The objective of this course is to provide a basic introduction to the theory of digital signal processing (DSP). This subject will discuss advanced digital filtering: polyphase, multirate, all-pass, lattice & IIR filters. Signal conditioning, analog filter types, sigma delta converters. Fast algorithms; Cooley-Tukey FFT, mixed radix formulations, Good-Thomas algorithm. Autoregressive, moving average signals. DSP applications and programming.


This subject provides problem solving and computer programming skills in C and assembly language for students with basic experience in the area of programming. This subject will discuss Elements of the C and assembly Programming Language, Input and Output, Control Structures, Modular Design and Function, Storage Classes, One-Dimensional Arrays, Multidimensional Arrays, Characters and Strings, Pointers and Dynamic Storage and Structures in C language. Prototyping using EPROM devices will use a universal programmer device.
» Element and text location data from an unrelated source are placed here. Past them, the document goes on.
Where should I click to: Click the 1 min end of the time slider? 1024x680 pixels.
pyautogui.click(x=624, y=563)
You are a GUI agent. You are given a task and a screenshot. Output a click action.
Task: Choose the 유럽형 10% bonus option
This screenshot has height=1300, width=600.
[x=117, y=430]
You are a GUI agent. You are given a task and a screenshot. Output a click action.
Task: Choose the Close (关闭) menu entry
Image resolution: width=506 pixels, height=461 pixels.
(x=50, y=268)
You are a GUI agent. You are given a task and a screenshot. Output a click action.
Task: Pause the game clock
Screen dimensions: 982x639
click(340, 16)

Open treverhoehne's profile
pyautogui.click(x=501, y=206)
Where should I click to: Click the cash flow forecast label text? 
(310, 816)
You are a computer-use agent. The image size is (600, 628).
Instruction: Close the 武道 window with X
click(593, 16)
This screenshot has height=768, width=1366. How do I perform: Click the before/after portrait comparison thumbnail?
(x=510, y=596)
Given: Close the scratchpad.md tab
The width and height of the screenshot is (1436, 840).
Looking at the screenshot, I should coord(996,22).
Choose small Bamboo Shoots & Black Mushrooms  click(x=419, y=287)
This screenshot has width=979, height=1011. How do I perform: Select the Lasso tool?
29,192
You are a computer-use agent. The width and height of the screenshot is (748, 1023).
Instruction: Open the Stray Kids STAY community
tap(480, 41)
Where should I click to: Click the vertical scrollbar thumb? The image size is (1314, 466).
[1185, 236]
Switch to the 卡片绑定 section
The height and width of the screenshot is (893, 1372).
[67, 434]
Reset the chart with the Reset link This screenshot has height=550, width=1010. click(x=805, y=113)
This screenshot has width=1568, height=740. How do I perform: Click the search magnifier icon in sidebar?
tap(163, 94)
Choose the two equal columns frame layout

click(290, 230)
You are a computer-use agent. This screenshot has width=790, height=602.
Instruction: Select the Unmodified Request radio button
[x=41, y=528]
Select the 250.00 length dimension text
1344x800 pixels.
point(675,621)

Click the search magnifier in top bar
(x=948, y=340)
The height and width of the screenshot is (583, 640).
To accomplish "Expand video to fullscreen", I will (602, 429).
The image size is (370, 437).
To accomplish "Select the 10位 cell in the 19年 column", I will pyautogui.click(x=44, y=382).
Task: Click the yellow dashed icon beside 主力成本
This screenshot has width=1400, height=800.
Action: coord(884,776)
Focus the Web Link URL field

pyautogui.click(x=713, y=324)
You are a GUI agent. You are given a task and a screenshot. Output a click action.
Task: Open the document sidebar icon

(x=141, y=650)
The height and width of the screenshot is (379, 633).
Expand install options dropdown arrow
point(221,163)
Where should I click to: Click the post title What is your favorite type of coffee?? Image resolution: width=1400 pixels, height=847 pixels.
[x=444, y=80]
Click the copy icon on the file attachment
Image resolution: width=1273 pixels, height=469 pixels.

This subject deals with advanced configuration and management of network servers. This includes advanced router management using industrial grade routers. The configuration covers wired and wireless advanced configuration and security. Also deployment of router operating systems will be discussed in this subject. Server management includes web server, data center, database server and other specialized server applications covering both license and open source network operating system. This subject also covers plan and implement server virtualization strategy, plan and implement networks and storage for virtualization, plan and deploy virtual machines and manage a virtual machine deployment.


This course will provide an opportunity for participants to establish or advance their understanding of research through critical exploration of research language, ethics, and approaches. The course introduces the language of research, ethical principles and challenges, and the elements of the research process within quantitative, qualitative, and mixed methods approaches. Participants will use these theoretical underpinnings to begin to critically review literature relevant to their field or interests and determine how research findings are useful in forming their understanding of their work, social, local and global environment.


The course includes the journey into the world of entrepreneurship with introspection of a business idea into a viable venture. The focus is on unleashing the entrepreneurial spirit in each individual.